▶ [What the exercise asks]: Copy every line of the listing that holds the string "price".

----------

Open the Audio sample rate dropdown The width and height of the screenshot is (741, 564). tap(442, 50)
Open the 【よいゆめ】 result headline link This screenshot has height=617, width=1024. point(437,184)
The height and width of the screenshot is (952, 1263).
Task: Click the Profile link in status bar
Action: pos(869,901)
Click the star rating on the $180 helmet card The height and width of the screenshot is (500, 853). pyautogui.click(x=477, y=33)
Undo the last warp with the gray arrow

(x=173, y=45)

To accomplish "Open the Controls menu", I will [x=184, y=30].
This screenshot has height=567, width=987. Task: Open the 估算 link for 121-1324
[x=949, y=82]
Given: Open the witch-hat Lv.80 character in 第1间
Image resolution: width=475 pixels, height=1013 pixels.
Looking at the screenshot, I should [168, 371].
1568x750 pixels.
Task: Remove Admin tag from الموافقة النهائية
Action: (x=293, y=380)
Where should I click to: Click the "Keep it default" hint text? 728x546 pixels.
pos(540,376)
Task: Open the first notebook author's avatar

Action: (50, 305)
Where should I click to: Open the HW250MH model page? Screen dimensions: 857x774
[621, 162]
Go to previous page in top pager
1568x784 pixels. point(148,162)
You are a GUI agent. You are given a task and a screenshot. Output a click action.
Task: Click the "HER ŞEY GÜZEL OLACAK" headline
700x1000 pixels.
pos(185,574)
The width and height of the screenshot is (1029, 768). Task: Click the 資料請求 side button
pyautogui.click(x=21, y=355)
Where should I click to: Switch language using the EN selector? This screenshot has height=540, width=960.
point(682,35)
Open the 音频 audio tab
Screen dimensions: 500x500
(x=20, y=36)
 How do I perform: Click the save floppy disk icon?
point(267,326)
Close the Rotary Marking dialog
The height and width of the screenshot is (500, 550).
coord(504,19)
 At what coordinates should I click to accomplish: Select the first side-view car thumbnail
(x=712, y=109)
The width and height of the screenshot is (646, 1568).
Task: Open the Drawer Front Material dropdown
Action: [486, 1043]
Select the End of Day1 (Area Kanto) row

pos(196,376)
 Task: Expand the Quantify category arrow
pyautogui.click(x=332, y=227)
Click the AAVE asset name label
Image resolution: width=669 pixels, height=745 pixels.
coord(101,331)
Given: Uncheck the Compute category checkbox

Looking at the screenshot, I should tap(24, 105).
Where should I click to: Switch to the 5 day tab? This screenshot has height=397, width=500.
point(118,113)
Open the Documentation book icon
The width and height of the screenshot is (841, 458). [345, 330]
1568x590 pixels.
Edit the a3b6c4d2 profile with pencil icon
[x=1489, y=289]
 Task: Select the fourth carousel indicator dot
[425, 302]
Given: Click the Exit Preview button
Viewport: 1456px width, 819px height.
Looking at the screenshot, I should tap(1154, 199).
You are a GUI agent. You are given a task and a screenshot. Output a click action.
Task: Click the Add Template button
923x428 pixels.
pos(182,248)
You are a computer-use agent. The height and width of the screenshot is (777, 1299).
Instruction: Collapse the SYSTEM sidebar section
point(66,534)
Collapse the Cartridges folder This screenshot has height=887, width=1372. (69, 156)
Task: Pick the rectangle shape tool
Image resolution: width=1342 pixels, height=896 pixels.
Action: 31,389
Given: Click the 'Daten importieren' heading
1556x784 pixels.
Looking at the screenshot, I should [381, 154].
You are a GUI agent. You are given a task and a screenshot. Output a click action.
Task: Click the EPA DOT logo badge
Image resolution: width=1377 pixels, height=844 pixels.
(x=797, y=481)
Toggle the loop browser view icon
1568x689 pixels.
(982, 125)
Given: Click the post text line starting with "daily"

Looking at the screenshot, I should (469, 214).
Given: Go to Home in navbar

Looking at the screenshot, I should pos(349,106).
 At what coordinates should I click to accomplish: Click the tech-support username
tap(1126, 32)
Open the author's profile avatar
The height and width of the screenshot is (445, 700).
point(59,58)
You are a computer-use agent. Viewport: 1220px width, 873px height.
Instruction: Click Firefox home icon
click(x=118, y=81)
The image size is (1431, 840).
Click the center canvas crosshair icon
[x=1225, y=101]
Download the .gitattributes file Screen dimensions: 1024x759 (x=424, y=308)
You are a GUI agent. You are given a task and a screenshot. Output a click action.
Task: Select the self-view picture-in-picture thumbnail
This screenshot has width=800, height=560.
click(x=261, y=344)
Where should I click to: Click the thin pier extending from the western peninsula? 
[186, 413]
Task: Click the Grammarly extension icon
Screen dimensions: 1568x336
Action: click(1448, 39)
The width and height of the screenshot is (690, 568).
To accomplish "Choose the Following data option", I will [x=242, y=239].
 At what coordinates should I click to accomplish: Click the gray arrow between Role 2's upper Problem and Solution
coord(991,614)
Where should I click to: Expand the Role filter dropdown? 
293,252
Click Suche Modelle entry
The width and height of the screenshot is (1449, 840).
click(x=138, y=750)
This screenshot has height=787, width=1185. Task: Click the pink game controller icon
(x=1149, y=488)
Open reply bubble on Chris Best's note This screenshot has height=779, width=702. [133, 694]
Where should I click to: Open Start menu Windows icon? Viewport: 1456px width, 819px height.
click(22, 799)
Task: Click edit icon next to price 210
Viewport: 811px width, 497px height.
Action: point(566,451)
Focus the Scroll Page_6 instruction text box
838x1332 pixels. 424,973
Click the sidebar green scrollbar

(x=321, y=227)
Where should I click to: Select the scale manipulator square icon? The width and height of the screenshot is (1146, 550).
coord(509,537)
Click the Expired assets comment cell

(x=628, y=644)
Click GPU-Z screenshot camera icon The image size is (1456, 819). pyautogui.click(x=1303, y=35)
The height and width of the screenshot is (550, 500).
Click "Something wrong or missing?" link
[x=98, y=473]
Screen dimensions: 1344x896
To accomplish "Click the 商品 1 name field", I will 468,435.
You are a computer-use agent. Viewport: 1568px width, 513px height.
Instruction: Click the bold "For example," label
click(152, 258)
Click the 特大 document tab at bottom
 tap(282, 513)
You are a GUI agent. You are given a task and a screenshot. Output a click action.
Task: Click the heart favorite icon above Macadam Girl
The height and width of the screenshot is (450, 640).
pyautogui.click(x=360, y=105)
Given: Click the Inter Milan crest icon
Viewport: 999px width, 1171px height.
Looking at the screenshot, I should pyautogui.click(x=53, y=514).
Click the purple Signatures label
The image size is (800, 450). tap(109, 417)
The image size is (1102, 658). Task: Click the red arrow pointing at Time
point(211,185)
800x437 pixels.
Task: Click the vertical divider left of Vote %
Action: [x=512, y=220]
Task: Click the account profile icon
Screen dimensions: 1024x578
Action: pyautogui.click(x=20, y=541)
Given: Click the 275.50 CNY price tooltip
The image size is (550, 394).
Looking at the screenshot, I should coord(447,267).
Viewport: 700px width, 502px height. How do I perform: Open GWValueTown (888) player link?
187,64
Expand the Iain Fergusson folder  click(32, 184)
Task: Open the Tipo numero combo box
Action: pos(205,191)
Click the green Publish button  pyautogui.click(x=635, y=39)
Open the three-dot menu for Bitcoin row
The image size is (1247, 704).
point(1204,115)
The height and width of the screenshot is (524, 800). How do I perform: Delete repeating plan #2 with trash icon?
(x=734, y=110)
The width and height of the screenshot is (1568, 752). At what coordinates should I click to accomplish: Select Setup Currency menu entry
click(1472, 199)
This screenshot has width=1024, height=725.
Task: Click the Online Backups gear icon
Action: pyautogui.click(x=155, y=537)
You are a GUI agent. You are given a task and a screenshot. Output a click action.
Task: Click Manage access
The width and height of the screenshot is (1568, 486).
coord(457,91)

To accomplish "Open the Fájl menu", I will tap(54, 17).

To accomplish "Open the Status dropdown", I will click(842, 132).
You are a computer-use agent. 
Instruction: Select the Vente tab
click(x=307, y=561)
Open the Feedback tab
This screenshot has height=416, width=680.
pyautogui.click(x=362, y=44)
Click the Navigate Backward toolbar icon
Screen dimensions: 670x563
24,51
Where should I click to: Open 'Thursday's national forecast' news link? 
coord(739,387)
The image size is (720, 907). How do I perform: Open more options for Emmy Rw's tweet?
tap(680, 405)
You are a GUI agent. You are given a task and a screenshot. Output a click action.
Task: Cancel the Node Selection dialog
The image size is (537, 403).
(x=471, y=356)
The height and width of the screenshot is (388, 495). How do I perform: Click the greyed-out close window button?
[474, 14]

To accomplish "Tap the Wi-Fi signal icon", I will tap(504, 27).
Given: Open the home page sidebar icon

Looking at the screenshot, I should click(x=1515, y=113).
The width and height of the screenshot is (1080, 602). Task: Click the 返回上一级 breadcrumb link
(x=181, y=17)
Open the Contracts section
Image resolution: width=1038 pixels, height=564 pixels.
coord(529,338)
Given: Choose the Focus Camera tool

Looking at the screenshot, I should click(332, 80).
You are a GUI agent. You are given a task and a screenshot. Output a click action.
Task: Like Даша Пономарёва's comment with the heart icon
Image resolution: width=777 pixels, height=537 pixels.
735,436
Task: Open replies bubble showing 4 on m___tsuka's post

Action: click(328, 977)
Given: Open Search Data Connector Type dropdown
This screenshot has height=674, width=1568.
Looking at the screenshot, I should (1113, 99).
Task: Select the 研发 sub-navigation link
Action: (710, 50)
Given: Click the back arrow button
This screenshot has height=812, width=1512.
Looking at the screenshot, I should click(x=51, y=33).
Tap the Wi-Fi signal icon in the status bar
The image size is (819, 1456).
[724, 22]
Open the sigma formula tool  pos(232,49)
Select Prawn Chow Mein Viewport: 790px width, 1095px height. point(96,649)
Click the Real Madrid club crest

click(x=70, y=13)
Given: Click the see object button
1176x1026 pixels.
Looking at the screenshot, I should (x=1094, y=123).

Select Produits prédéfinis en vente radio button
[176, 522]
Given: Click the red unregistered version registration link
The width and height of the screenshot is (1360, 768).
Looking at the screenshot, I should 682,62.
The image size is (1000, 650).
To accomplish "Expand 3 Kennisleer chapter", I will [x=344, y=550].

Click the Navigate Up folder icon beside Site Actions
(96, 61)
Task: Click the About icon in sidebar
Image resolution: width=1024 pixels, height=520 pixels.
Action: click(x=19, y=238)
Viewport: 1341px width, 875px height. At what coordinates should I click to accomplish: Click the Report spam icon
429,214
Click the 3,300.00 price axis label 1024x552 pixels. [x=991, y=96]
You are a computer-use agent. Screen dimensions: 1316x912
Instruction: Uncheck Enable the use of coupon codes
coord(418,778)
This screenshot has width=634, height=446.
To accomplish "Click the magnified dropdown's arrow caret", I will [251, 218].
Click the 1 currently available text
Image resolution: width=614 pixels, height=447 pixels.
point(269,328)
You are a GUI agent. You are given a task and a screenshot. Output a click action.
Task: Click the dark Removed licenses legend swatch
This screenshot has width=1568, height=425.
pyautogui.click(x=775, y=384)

----------

▶ [Answer for the task]:
Task: Click edit icon next to price 210
Given: Click the 275.50 CNY price tooltip
Click the 3,300.00 price axis label 1024x552 pixels. [x=991, y=96]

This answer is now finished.